PSD critica acusações do PS sobre Saúde atribuindo-as à “silly season”

O PSD-Madeira disparou hoje, num comunicado, sobre a ‘silly season’ do PS local, considerando que, aproveitando o habitual vazio noticioso do Verão, os socialistas “chamaram hoje a comunicação social para voltar a debitar considerações sobre o Sistema Regional de Saúde, apresentando números avulsos, estatística enviesadas e mentiras rasteiras, com o objectivo de fazer política com a saúde dos madeirenses”.

Para os social-democratas, trata-se apenas de tentativas de “lançar o alarmismo e confundir a opinião pública”, para “mentir aos madeirenses, falando de uma suposta lista de espera para patologias oncológicas que não existe, e ocultando que a Madeira é a região do País que mais investe na Saúde dos seus cidadãos”.

Diz o PSD que o Governo Regional investe em Saúde, por habitante, 1.189 euros por ano, enquanto no continente esse valor fica nos 852 euros. Por outro lado, assevera o partido, o Governo Regional reserva 6,9% do PIB para despesas em Saúde, enquanto no continente esse valor não ultrapassa os 4,8% do PIB.

“Tudo isto depois de nos últimos dois anos a Região ter amortizado 600 milhões de euros da divida da Saúde Pública. Tudo isto depois de ter criado um regime de incentivo à fixação de médicos na Região. Tudo isto depois de ter regularizado a situação profissional de 105 de trabalhadores do SESARAM que se encontravam em situação precária. Tudo isto depois do Governo Regional ter alocado 5,8 milhões de euros para a progressão das carreiras no Orçamento Regional Retificativo 2018”, enumera o secretário-geral do PSD-M, Rui Abreu.

O PSD-Madeira queixa-se, por outro lado, dos constrangimentos impostos pela República “que, por razões partidárias, insiste em fazer agiotagem sobre os madeirenses, cobrando juros mais caros aos portugueses da Madeira do que aqueles que cobra aos portugueses do resto do País. Contas feitas, são 12 milhões de euros que os madeirenses pagam a mais por ano. Uma verba que podia ser investida na Saúde Regional”.

Acusa ainda os socialistas de esquecerem que “nos Açores, onde o PS governa, as listas não param de aumentar nos três hospitais (três!) do arquipélago, e assobiam para o lado perante o estado cada vez mais calamitoso da Saúde no Continente”.

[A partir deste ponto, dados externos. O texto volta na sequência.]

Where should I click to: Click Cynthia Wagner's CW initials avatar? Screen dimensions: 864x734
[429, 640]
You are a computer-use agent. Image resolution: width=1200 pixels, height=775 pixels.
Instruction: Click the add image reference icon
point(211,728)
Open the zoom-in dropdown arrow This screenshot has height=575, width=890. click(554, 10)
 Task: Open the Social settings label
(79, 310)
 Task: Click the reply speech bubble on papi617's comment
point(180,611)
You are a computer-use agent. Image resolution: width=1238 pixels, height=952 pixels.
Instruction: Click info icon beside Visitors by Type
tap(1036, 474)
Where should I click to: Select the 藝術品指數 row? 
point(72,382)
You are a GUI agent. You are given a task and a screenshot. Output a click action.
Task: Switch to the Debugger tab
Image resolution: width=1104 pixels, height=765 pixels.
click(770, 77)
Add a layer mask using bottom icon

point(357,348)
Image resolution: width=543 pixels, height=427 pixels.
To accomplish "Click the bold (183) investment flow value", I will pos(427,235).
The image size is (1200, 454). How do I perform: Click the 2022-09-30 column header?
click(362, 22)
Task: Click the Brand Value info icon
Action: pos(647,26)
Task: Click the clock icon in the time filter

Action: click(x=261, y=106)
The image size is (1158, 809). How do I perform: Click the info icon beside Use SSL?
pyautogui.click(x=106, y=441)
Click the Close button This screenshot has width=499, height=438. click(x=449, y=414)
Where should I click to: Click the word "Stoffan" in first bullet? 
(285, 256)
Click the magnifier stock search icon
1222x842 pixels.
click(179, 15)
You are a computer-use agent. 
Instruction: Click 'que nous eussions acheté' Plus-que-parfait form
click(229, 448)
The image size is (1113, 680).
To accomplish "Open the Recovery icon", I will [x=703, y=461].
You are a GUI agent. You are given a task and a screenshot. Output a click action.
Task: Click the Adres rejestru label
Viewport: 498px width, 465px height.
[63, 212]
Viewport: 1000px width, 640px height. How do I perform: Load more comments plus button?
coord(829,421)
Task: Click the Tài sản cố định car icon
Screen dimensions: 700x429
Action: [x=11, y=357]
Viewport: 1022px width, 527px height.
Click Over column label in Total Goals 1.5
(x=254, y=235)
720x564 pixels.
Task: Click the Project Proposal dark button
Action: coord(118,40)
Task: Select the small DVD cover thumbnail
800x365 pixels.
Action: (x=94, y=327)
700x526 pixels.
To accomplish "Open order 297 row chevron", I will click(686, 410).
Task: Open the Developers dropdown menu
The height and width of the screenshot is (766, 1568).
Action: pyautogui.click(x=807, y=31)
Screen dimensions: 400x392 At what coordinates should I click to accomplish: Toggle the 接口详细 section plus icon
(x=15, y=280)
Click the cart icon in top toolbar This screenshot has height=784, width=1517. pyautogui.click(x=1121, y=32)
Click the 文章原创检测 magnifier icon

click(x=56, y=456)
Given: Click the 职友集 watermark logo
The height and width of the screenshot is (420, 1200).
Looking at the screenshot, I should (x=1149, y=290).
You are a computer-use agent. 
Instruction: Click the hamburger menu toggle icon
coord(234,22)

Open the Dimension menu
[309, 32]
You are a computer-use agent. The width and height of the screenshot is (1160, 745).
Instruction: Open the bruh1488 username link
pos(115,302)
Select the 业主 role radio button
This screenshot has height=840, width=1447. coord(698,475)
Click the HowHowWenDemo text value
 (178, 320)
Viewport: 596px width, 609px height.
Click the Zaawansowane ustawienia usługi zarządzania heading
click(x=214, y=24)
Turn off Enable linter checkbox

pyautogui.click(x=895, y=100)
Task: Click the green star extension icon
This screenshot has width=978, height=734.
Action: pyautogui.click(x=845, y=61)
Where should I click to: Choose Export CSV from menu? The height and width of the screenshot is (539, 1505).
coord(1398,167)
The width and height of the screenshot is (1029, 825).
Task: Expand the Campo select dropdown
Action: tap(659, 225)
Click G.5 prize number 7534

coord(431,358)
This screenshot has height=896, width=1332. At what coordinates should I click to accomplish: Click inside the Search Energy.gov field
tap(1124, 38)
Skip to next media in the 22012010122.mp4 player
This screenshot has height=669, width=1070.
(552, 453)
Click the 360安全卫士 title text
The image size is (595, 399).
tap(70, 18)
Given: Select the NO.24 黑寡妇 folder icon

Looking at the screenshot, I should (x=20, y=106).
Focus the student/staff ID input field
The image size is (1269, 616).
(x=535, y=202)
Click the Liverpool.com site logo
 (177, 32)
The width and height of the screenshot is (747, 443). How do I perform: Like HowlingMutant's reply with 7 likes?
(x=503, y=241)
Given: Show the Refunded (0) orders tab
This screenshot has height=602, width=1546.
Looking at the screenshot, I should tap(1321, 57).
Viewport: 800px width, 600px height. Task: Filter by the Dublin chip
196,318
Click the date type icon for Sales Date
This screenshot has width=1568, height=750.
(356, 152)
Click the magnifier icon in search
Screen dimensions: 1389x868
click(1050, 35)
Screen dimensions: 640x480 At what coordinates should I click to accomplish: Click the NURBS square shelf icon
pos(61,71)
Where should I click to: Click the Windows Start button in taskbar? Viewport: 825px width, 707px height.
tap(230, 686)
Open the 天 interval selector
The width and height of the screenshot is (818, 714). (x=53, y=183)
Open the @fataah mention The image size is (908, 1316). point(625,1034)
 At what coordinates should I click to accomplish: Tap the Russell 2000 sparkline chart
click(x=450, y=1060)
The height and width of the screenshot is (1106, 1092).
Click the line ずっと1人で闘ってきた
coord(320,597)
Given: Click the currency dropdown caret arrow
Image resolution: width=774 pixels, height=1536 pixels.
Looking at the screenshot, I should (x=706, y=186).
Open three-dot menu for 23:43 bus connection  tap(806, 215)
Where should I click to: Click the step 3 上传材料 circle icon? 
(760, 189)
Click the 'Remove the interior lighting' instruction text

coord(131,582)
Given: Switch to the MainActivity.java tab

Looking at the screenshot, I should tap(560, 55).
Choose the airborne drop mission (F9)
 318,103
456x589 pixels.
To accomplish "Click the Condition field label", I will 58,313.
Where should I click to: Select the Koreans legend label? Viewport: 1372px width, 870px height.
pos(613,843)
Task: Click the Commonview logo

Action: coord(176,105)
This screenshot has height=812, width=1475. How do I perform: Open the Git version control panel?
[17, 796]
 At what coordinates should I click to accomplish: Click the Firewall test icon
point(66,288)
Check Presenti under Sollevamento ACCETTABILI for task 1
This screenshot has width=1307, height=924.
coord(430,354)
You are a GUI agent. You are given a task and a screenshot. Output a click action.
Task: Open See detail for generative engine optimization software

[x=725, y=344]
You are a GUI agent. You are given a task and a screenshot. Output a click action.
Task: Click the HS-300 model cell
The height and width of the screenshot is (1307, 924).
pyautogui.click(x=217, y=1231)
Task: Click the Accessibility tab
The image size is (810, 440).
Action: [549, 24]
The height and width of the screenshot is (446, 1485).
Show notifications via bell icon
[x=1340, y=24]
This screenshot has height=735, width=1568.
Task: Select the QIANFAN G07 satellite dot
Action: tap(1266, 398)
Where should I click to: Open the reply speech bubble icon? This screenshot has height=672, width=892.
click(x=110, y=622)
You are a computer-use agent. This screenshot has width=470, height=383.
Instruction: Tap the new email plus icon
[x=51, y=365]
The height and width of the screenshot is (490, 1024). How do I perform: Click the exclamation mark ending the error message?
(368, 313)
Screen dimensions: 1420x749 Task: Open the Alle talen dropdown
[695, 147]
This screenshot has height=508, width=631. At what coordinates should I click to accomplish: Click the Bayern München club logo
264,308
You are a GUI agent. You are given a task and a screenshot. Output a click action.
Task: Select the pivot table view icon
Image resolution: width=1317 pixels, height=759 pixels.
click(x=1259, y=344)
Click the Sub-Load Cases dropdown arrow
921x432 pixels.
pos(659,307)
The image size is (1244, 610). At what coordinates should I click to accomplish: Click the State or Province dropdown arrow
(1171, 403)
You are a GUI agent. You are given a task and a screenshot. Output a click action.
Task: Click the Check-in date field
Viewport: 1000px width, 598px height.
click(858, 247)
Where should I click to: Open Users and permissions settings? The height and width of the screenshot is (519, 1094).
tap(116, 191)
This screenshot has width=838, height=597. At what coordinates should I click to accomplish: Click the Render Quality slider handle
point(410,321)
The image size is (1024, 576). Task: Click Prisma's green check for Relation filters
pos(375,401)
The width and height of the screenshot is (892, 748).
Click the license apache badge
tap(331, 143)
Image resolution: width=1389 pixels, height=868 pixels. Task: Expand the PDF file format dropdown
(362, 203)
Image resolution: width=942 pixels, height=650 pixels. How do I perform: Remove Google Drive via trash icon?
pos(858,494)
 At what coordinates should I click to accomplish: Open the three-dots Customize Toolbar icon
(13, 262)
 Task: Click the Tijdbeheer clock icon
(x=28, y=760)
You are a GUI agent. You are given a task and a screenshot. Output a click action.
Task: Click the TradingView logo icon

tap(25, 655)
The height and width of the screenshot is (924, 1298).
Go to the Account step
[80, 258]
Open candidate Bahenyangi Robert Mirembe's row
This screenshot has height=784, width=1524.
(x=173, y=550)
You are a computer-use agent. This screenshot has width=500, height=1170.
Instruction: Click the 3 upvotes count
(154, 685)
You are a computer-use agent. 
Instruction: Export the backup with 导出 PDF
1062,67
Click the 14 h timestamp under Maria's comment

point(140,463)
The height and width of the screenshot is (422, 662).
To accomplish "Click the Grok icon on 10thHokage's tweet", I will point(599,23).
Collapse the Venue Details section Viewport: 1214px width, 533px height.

“Exemplos e consequências das más políticas da gerigonça não faltam: são as salas de parto encerradas na Maternidade Alfredo da Costa (Lisboa), por falta de profissionais; são crianças a fazerem quimioterapia nos corredores do Hospital de São João (Porto), onde a ala pediátrica funciona em contentores; são as demissões em bloco dos chefes de equipa de medicina interna e cirurgia geral no Hospital de São José (Lisboa), onde a própria administração hospitalar admite que as queixas dos médicos “são legítimas”; são os sinais de que o INEM está em estado crítico, com mostram as bases degradadas, viaturas sem manutenção, equipamentos desadequados, fármacos em falta ou escassez de profissionais; é a crónica falta de profissionais de saúde, nomeadamente médicos, nos hospitais e centros de saúde do Algarve; é o recurso a médicos internos (em formação) para garantir o funcionamento dos serviços de urgência nos grandes hospitais centrais de Lisboa”, aponta Rui Abreu, que considera que o SESARAM “está em todos os aspectos melhor”.